═════ Record extracts ═════

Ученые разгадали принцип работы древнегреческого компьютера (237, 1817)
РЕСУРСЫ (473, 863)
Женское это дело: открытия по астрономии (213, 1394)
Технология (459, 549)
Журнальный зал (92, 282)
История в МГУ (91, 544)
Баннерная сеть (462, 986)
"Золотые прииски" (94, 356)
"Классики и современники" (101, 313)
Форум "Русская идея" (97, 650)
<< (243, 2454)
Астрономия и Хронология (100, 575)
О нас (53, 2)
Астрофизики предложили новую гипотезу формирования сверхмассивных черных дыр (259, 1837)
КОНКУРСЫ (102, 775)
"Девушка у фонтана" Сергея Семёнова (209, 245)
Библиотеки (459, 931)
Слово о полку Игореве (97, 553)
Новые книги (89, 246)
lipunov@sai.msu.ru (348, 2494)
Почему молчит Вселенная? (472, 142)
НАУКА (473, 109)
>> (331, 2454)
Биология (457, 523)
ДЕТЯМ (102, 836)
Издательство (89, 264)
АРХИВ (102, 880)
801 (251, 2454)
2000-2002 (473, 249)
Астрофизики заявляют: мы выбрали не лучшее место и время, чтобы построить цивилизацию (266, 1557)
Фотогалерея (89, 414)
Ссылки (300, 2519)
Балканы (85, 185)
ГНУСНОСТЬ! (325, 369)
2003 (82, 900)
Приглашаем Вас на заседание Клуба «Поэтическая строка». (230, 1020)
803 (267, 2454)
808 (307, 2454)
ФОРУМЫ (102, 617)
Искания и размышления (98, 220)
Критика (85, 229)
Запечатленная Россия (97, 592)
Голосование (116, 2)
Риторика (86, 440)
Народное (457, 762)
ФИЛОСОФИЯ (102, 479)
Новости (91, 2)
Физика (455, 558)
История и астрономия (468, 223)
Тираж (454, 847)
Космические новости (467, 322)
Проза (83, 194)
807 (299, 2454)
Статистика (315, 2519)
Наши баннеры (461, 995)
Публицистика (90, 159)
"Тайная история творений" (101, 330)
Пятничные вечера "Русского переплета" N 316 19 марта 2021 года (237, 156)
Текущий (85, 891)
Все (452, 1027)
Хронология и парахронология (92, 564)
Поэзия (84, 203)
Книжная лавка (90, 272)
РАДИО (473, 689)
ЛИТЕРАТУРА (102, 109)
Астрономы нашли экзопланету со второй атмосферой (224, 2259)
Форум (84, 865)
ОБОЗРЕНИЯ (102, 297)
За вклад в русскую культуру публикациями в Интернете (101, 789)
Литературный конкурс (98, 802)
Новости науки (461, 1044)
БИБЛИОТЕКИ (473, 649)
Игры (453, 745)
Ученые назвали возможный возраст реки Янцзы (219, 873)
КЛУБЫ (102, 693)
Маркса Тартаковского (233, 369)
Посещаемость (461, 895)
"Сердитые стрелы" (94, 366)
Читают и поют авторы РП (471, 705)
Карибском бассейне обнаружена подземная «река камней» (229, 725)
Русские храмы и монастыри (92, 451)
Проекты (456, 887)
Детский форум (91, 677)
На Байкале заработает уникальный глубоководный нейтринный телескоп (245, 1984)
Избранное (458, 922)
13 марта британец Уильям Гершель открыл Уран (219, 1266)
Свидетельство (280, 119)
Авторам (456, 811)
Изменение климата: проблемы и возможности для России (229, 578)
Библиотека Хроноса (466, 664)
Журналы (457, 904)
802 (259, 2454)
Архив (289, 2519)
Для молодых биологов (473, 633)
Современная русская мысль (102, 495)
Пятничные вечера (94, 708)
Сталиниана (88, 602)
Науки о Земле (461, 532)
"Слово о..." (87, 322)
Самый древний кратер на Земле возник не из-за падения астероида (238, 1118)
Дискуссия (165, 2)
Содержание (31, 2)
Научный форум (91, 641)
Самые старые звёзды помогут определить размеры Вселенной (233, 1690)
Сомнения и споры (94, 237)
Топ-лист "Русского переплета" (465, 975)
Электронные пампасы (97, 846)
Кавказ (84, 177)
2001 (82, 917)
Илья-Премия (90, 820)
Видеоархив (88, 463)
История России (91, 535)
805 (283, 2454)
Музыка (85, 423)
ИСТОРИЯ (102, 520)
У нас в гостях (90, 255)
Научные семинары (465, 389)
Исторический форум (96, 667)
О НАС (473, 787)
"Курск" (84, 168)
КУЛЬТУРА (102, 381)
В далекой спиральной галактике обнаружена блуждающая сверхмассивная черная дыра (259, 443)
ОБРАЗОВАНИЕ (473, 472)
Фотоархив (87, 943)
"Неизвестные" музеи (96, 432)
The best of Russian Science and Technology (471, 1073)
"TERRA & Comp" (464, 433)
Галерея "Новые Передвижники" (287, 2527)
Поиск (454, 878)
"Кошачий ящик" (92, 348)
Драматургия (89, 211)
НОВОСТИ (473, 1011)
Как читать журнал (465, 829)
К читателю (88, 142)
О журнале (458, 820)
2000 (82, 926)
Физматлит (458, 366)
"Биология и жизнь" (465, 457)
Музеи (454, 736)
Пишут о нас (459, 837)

═════

• **Task**:
The task calls for each record to be returned verbatim.

• **Solution to the exercise**:
Ученые разгадали принцип работы древнегреческого компьютера (237, 1817)
РЕСУРСЫ (473, 863)
Женское это дело: открытия по астрономии (213, 1394)
Технология (459, 549)
Журнальный зал (92, 282)
История в МГУ (91, 544)
Баннерная сеть (462, 986)
"Золотые прииски" (94, 356)
"Классики и современники" (101, 313)
Форум "Русская идея" (97, 650)
<< (243, 2454)
Астрономия и Хронология (100, 575)
О нас (53, 2)
Астрофизики предложили новую гипотезу формирования сверхмассивных черных дыр (259, 1837)
КОНКУРСЫ (102, 775)
"Девушка у фонтана" Сергея Семёнова (209, 245)
Библиотеки (459, 931)
Слово о полку Игореве (97, 553)
Новые книги (89, 246)
lipunov@sai.msu.ru (348, 2494)
Почему молчит Вселенная? (472, 142)
НАУКА (473, 109)
>> (331, 2454)
Биология (457, 523)
ДЕТЯМ (102, 836)
Издательство (89, 264)
АРХИВ (102, 880)
801 (251, 2454)
2000-2002 (473, 249)
Астрофизики заявляют: мы выбрали не лучшее место и время, чтобы построить цивилизацию (266, 1557)
Фотогалерея (89, 414)
Ссылки (300, 2519)
Балканы (85, 185)
ГНУСНОСТЬ! (325, 369)
2003 (82, 900)
Приглашаем Вас на заседание Клуба «Поэтическая строка». (230, 1020)
803 (267, 2454)
808 (307, 2454)
ФОРУМЫ (102, 617)
Искания и размышления (98, 220)
Критика (85, 229)
Запечатленная Россия (97, 592)
Голосование (116, 2)
Риторика (86, 440)
Народное (457, 762)
ФИЛОСОФИЯ (102, 479)
Новости (91, 2)
Физика (455, 558)
История и астрономия (468, 223)
Тираж (454, 847)
Космические новости (467, 322)
Проза (83, 194)
807 (299, 2454)
Статистика (315, 2519)
Наши баннеры (461, 995)
Публицистика (90, 159)
"Тайная история творений" (101, 330)
Пятничные вечера "Русского переплета" N 316 19 марта 2021 года (237, 156)
Текущий (85, 891)
Все (452, 1027)
Хронология и парахронология (92, 564)
Поэзия (84, 203)
Книжная лавка (90, 272)
РАДИО (473, 689)
ЛИТЕРАТУРА (102, 109)
Астрономы нашли экзопланету со второй атмосферой (224, 2259)
Форум (84, 865)
ОБОЗРЕНИЯ (102, 297)
За вклад в русскую культуру публикациями в Интернете (101, 789)
Литературный конкурс (98, 802)
Новости науки (461, 1044)
БИБЛИОТЕКИ (473, 649)
Игры (453, 745)
Ученые назвали возможный возраст реки Янцзы (219, 873)
КЛУБЫ (102, 693)
Маркса Тартаковского (233, 369)
Посещаемость (461, 895)
"Сердитые стрелы" (94, 366)
Читают и поют авторы РП (471, 705)
Карибском бассейне обнаружена подземная «река камней» (229, 725)
Русские храмы и монастыри (92, 451)
Проекты (456, 887)
Детский форум (91, 677)
На Байкале заработает уникальный глубоководный нейтринный телескоп (245, 1984)
Избранное (458, 922)
13 марта британец Уильям Гершель открыл Уран (219, 1266)
Свидетельство (280, 119)
Авторам (456, 811)
Изменение климата: проблемы и возможности для России (229, 578)
Библиотека Хроноса (466, 664)
Журналы (457, 904)
802 (259, 2454)
Архив (289, 2519)
Для молодых биологов (473, 633)
Современная русская мысль (102, 495)
Пятничные вечера (94, 708)
Сталиниана (88, 602)
Науки о Земле (461, 532)
"Слово о..." (87, 322)
Самый древний кратер на Земле возник не из-за падения астероида (238, 1118)
Дискуссия (165, 2)
Содержание (31, 2)
Научный форум (91, 641)
Самые старые звёзды помогут определить размеры Вселенной (233, 1690)
Сомнения и споры (94, 237)
Топ-лист "Русского переплета" (465, 975)
Электронные пампасы (97, 846)
Кавказ (84, 177)
2001 (82, 917)
Илья-Премия (90, 820)
Видеоархив (88, 463)
История России (91, 535)
805 (283, 2454)
Музыка (85, 423)
ИСТОРИЯ (102, 520)
У нас в гостях (90, 255)
Научные семинары (465, 389)
Исторический форум (96, 667)
О НАС (473, 787)
"Курск" (84, 168)
КУЛЬТУРА (102, 381)
В далекой спиральной галактике обнаружена блуждающая сверхмассивная черная дыра (259, 443)
ОБРАЗОВАНИЕ (473, 472)
Фотоархив (87, 943)
"Неизвестные" музеи (96, 432)
The best of Russian Science and Technology (471, 1073)
"TERRA & Comp" (464, 433)
Галерея "Новые Передвижники" (287, 2527)
Поиск (454, 878)
"Кошачий ящик" (92, 348)
Драматургия (89, 211)
НОВОСТИ (473, 1011)
Как читать журнал (465, 829)
К читателю (88, 142)
О журнале (458, 820)
2000 (82, 926)
Физматлит (458, 366)
"Биология и жизнь" (465, 457)
Музеи (454, 736)
Пишут о нас (459, 837)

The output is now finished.